When using the previous approach for the address fields, the result may not be correct if attributes that necessarily belong together are stored in different fields. The most frequent city might not belong to the most frequent house number. Hence, it is required to return values that belong to the same source record. Additionally you may only be interested in the latest value.

The following example extends the previous one by querying the latest address of John Smith.
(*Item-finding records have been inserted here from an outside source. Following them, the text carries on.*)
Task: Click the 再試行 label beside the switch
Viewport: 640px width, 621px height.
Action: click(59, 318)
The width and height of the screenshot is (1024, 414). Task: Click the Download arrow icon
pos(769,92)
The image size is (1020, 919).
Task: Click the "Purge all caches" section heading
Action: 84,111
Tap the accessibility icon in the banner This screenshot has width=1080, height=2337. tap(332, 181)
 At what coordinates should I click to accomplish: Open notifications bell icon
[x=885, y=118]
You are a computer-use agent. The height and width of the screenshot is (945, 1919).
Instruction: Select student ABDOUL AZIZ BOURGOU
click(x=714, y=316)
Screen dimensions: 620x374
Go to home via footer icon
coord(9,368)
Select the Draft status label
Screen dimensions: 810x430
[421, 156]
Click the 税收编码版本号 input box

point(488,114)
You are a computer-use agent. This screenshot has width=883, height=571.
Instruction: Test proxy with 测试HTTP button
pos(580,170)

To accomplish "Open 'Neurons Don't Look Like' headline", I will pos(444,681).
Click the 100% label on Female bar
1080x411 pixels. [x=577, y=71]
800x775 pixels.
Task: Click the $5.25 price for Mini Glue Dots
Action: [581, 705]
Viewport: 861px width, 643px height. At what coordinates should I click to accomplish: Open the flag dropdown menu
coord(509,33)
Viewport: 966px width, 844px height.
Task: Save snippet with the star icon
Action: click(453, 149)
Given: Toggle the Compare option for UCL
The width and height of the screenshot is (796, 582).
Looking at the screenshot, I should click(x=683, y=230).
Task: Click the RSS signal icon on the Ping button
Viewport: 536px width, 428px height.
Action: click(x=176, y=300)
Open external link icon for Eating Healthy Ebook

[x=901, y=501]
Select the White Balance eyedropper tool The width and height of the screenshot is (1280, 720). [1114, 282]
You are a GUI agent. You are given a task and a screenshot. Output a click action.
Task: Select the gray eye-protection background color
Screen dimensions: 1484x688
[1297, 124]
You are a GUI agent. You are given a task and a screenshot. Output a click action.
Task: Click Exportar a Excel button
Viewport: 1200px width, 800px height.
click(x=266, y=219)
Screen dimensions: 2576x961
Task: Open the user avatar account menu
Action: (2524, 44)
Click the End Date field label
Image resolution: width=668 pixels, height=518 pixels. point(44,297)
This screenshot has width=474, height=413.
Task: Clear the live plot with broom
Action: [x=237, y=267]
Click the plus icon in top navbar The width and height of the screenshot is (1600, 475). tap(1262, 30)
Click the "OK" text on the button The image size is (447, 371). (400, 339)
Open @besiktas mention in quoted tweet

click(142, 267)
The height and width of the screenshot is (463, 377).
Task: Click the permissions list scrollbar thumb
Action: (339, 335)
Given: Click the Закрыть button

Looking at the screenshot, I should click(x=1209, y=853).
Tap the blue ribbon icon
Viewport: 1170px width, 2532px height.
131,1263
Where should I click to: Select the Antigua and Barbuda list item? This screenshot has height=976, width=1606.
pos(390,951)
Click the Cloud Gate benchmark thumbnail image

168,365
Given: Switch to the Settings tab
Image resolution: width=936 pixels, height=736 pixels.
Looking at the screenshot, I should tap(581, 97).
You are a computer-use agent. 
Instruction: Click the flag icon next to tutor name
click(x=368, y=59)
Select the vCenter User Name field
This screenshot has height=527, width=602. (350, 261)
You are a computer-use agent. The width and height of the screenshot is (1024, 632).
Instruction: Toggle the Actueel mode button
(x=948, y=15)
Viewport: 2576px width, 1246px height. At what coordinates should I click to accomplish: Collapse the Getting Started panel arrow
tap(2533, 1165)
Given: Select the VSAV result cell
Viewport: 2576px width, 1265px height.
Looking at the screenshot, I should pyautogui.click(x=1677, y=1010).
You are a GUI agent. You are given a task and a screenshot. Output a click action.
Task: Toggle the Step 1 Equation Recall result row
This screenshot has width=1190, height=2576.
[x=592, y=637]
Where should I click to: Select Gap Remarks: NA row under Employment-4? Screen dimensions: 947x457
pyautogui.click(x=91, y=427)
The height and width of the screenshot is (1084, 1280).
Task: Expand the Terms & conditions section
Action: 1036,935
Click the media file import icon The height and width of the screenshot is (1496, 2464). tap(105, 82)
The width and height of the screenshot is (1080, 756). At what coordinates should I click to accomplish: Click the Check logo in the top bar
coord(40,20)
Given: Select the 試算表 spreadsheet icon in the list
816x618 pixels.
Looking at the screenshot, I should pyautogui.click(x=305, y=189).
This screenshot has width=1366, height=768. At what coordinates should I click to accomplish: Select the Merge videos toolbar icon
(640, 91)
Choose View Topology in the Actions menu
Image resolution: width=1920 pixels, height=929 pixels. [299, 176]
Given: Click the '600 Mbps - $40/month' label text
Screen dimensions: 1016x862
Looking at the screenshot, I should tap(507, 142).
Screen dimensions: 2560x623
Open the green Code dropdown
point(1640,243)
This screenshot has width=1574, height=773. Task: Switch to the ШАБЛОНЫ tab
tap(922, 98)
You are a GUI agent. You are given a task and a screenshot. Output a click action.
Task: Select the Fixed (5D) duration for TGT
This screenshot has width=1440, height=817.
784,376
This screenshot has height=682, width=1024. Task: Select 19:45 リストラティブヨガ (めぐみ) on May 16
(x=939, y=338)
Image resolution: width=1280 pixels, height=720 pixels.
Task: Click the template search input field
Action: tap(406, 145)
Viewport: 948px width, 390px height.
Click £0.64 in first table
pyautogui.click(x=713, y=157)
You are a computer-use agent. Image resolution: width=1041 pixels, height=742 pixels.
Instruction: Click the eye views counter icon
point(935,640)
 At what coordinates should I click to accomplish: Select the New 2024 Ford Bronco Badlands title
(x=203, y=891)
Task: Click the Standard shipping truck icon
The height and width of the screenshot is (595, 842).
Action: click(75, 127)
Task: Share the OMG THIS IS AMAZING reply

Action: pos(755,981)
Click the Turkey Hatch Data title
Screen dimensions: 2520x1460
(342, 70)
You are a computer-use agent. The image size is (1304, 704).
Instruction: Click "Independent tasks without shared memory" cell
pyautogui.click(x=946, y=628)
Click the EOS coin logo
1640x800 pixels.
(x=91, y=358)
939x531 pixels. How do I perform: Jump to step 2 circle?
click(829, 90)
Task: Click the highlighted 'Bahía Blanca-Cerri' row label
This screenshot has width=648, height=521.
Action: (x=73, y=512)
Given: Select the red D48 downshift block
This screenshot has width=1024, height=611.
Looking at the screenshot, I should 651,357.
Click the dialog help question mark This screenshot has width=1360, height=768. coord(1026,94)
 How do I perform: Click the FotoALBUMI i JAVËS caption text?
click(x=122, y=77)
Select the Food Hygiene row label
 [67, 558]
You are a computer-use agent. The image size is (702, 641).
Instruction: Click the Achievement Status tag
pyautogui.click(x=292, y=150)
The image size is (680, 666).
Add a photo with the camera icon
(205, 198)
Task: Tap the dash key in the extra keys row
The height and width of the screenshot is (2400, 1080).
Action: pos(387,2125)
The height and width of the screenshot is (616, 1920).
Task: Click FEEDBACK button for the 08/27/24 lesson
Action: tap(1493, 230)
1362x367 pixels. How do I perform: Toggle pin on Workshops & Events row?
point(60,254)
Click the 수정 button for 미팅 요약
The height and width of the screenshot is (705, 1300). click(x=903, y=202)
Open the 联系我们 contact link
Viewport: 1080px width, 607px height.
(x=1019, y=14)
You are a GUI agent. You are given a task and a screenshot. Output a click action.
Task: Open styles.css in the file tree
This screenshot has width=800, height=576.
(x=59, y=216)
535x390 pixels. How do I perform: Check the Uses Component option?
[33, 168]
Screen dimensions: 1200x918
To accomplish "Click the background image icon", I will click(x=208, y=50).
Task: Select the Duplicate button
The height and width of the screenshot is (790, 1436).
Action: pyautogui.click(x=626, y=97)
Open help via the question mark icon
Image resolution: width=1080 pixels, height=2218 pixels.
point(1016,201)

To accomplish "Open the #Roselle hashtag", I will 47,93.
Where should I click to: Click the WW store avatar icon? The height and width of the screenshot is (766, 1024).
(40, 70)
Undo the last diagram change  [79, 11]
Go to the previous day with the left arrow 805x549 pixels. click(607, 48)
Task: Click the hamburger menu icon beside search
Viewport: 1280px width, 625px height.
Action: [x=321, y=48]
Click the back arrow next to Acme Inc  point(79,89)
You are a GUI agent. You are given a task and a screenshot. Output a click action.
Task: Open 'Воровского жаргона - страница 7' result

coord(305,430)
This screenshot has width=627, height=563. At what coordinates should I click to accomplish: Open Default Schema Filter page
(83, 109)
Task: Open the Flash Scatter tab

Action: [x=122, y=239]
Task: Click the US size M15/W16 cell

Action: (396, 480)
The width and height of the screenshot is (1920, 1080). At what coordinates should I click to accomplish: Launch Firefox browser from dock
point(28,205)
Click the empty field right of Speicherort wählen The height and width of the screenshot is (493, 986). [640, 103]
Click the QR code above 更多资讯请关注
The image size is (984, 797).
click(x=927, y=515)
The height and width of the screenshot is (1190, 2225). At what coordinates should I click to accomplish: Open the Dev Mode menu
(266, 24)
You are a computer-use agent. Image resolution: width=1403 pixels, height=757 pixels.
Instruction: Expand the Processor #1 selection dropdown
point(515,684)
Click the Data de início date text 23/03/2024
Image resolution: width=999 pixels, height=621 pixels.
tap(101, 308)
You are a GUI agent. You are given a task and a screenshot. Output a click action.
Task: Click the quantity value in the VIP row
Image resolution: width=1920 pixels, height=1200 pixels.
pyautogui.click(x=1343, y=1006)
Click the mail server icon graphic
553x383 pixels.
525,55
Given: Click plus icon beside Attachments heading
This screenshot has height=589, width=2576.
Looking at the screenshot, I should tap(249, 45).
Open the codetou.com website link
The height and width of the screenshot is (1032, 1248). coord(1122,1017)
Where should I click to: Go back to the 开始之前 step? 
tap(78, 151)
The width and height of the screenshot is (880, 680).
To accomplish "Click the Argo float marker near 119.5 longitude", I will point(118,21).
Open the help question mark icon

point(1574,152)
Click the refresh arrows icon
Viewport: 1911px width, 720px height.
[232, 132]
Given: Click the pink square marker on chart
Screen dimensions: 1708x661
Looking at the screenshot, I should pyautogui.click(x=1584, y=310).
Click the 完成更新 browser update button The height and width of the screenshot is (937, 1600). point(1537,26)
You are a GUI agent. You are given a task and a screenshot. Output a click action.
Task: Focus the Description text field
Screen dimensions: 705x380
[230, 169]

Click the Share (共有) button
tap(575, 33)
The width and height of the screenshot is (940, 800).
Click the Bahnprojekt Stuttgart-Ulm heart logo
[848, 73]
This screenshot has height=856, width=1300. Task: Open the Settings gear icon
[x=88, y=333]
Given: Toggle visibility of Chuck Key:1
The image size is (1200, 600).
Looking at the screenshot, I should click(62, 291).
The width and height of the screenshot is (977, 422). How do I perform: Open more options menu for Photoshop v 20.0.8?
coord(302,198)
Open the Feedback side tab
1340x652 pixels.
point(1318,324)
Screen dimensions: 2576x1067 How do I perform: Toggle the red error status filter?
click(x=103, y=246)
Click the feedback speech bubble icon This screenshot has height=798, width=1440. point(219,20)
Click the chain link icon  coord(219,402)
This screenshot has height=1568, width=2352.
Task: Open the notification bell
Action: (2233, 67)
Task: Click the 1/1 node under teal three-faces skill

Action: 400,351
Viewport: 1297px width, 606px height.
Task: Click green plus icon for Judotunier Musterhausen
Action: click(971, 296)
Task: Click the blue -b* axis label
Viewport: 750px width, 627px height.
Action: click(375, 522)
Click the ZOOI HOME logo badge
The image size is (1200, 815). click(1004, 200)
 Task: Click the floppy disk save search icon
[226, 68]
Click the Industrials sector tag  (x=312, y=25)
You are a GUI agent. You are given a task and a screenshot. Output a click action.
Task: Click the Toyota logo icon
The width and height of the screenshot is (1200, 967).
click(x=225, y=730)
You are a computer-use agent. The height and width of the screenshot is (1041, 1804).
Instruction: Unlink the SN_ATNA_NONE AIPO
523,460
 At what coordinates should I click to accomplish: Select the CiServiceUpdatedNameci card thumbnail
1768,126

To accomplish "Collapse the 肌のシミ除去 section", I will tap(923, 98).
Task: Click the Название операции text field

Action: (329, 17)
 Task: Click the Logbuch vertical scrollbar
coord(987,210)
For this purpose we will query the newest record using the receivedDate field and then return the individual values.

query {
  entity(input: {id: "123"}) {
      goldenRecord: recordInsights {
          firstName: frequencyDistribution(field: "firstName", top: 1, direction: DESC) { value }
          lastName: frequencyDistribution(field: "lastName", top: 1, direction: DESC) { value }
          address: newest(field: "receivedDate") {
            city
            street
            postalCode
          }
      }
  }
}
{
  "data": {
    "entity": {
      "goldenRecord": {
        "firstName": {[
          "value": "John"
        ]},
        "lastName": {[
          "value": "Smith"
        ]},
        "address": {
          "city": "New York",
          "street": "1000 5th Ave",
          "postalCode": "10028",
        }
      }
    }
  }
}

# Email and Phone Attributes - Select All Unique Values

For the remaining attributes email and phone number, it is often required to receive a list of all contact possibilities. There are two alternatives that you could use for this approach. When using valuesDistinct, you will receive an unordered list of all unique attribute values. If you need a prioritized list of the best contact, you could use the frequencyDistribution again.

The following example shows both approaches to give you and idea of how to access the different structures. Additionally it extends the previous examples.

query {
  entity(input: {id: "123"}) {
      goldenRecord: recordInsights {
          firstName: frequencyDistribution(field: "firstName", top: 1, direction: DESC) { value }
          lastName: frequencyDistribution(field: "lastName", top: 1, direction: DESC) { value }
          address: newest(field: "receivedDate") {
            city
            street
            postalCode
          }
          emails: valuesDistinct(field: "email")
          phoneNumbers: frequencyDistribution(field: "phoneNumber", direction: DESC) { value }
      }
  }
}
{
  "data": {
    "entity": {
      "goldenRecord": {
        "firstName": [{
          "value": "John"
        }],
        "lastName": [{
          "value": "Smith"
        }],
        "address": {
          "city": "New York",
          "street": "1000 5th Ave",
          "postalCode": "10028",
        },
        "emails": [
          "j.smith@example.com",
          "john.smith@example.com",
          "tommy-the-wild@example.com"
        ],
        "phoneNumbers": [
          {"value": "646 555-1234"},
          {"value": "646 555-9876"}
        ]
      }
    }
  }
}

# Conclusion

With just a few simple queries and a little bit of GraphQL alias-magic, we can easily create a customized golden record creation. If neither of these approaches fits for your use case, then we recommend you to have a look at the full record insights documentation. Most advanced cases should be implementable by a little bit of grouping and sorting.